Dour, 電通-controlled, family-centric Belgian Neocolonialism, enthusiastically jaded observations and occasional rants from the twisted mind of a privileged middle-class expatriate (from The Blogs Formerly Known As Sponge Bear and Kaminoge 物語)
*see disclaimer below
Follow by Email
Tuesday, October 23, 2007
Walking the Tungfeng (Dongfong) Green Bikeway (Part 1)
Today I set out on the first stage of my plan to eventually walk the length of the Tungfeng Green Bikeway 東豊自行車緑廊, the bicycle trail that runs from Fengyuan (Fongyuan) 豊原 to Tungshih (Dongshih) 東勢. Giving myself two hours (one hour each way), I made it as far as Shihkang (Shihgang), passing the turnoff for the dam along the way. I intend to pick up where I left off today in a couple of weeks, and eventually reach the end in Tungshih. I could rent a bike, of course, and finish the trail in one morning or afternoon, but going on foot allows me to see things I would otherwise miss on wheels.

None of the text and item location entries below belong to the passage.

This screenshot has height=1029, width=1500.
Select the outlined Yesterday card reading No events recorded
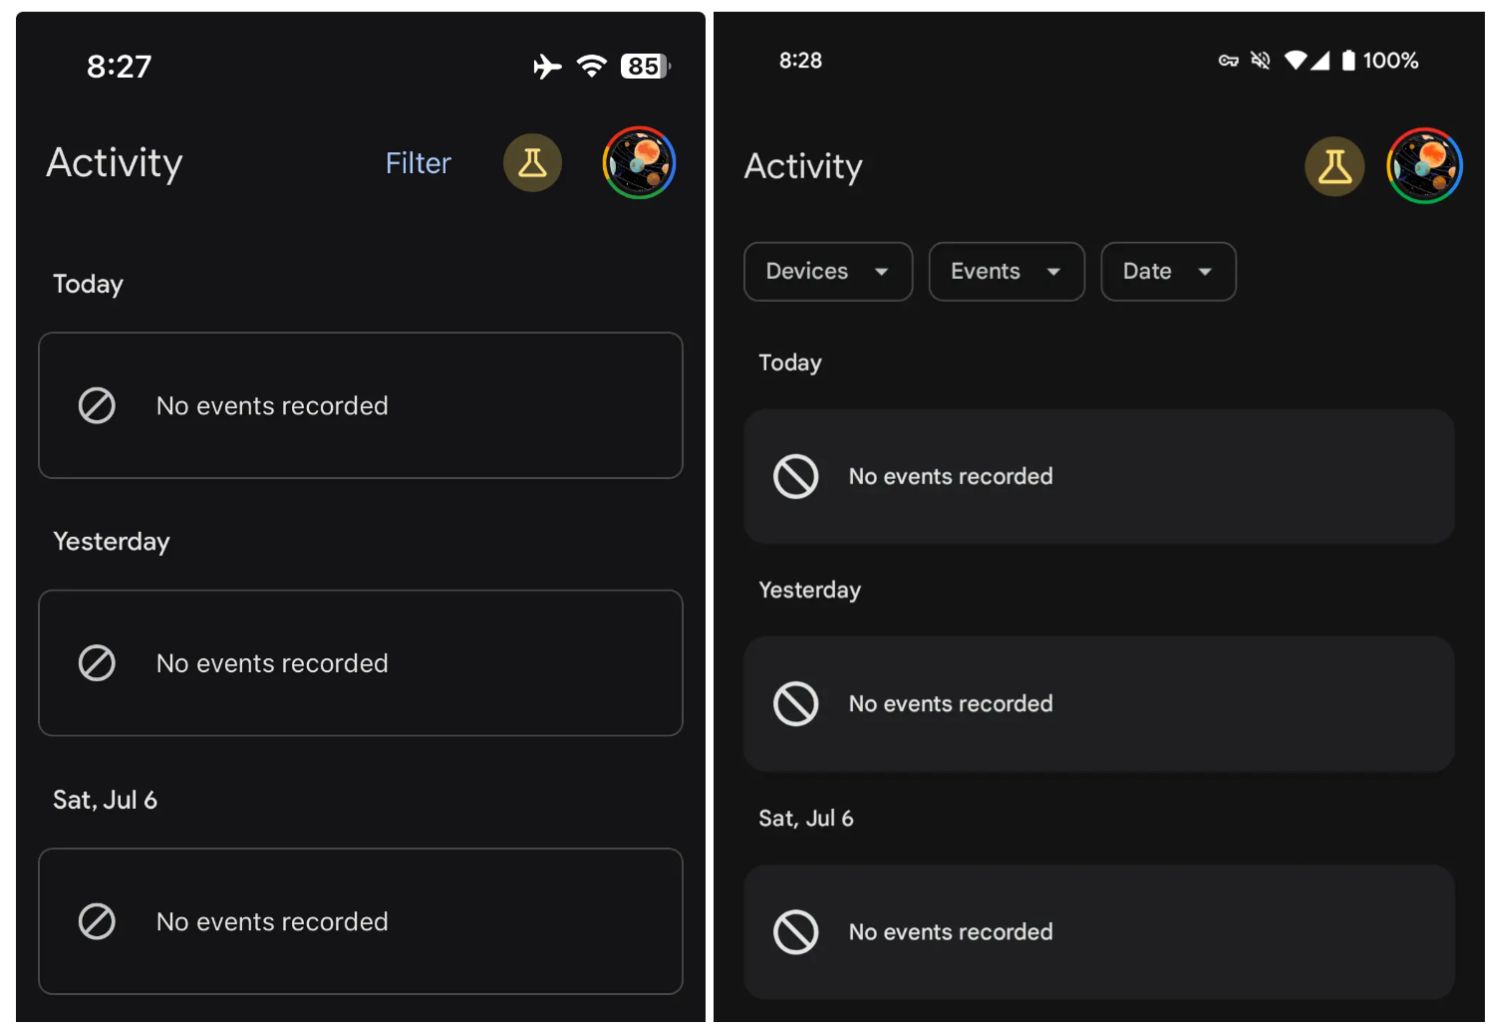click(360, 663)
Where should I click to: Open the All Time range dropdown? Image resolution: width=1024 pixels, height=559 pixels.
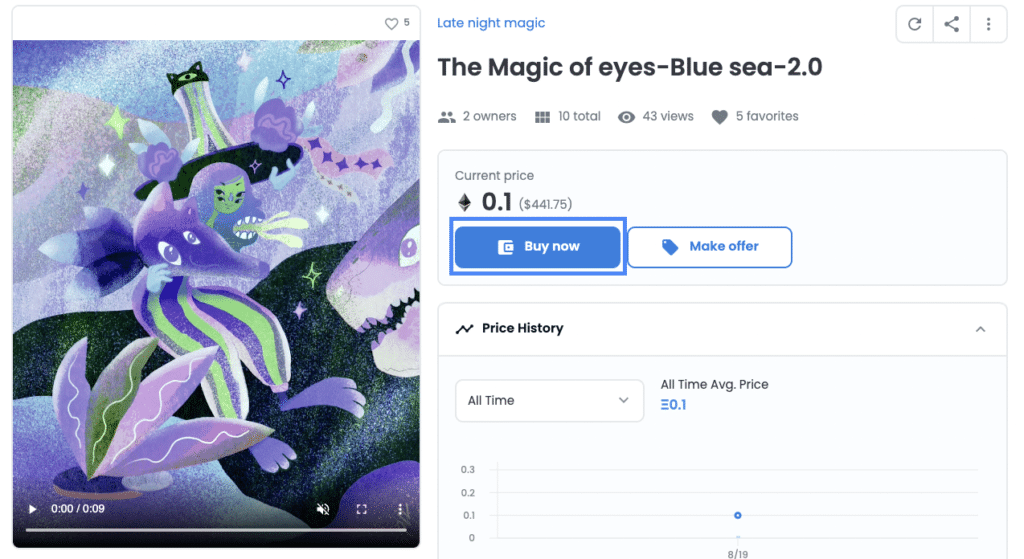549,400
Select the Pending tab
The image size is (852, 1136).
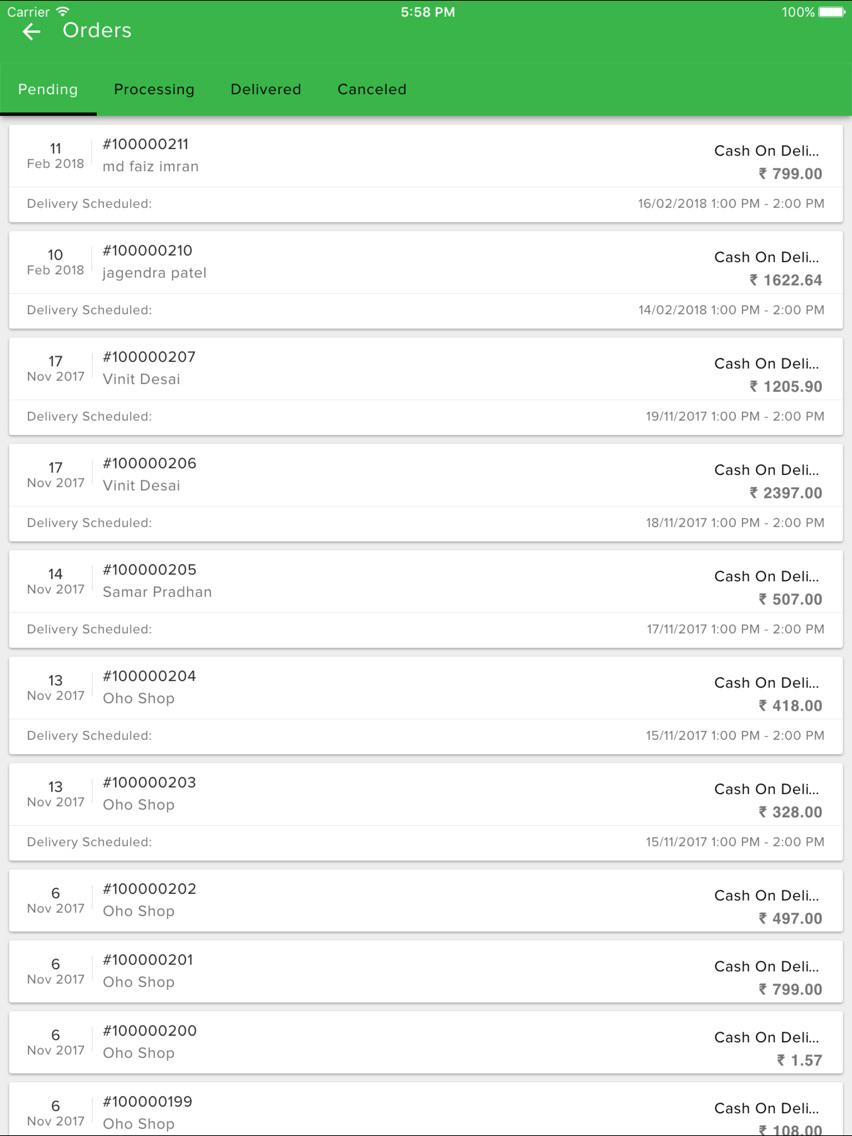48,89
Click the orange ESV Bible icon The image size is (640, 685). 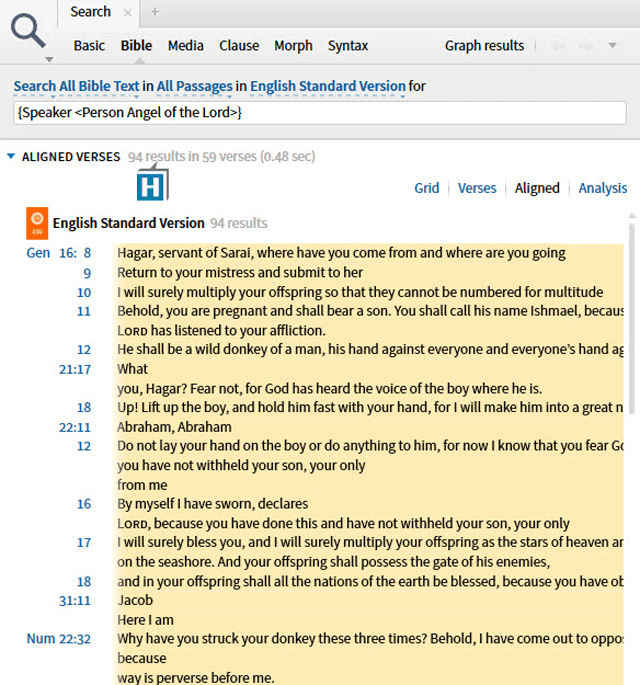[36, 223]
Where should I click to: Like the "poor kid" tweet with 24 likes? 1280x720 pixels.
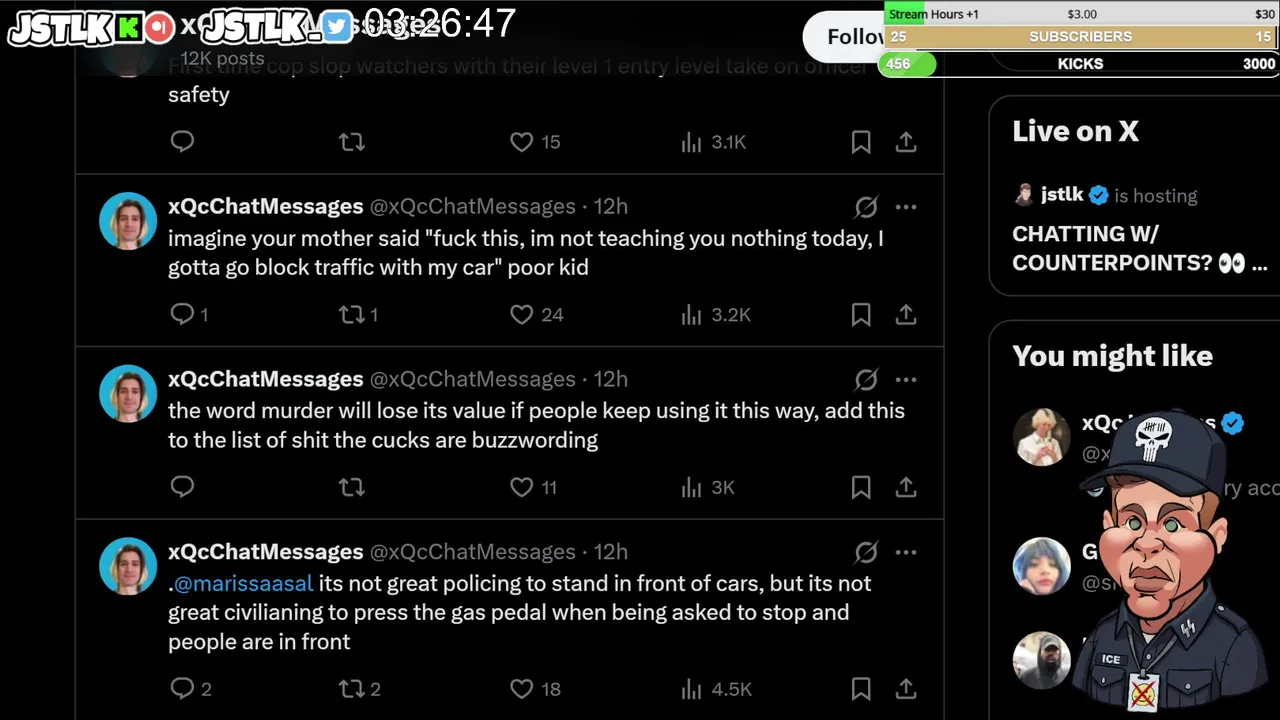[522, 315]
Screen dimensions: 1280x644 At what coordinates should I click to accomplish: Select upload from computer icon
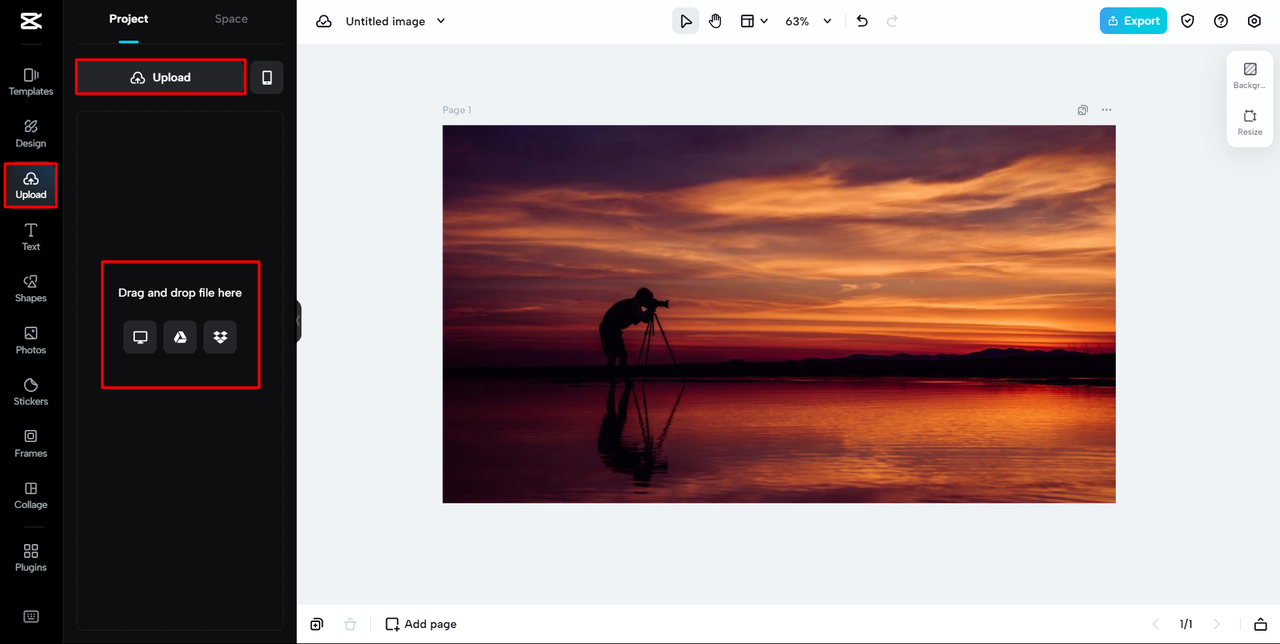click(x=140, y=337)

The trail begins in Fengyuan, in the shadow of the No. 4 Freeway, and quickly separates, with one branch going towards Houli 后里, and the other to Tungshih.
The bike path was built on the route of an abandoned rail line, and the locations of the stations are marked with raised platforms, such as the one for P'otzuk'ou (Pozihkou) 朴子口. The next landmark after Potzukou was imaginatively called "The Landmark" in English. Although there were more people than I expected on the trail (including several other walkers), there were long stretches of road that I had all to myself. This was probably due to the fact that animal- and hand-drawn carts are banned from the path.
The trail passed by some old houses, and the Tachia (Dajia) River 大甲川.
Not long after passing the site of the old Shihkang Station, I reached the one-hour mark on my walk, and turned back to Fengyuan.
The questionable work of "art" on the left was more than balanced by the sight of the old Japanese-era house on the right.
Taiwanese kids are notoriously camera-shy.
Betel palm trees and roosts for racing pigeons - what could be more rural in Taiwan?
There were plenty of places along the route selling food and drink, though this being a Monday, most were closed. It would've been nice if some toilets had been installed.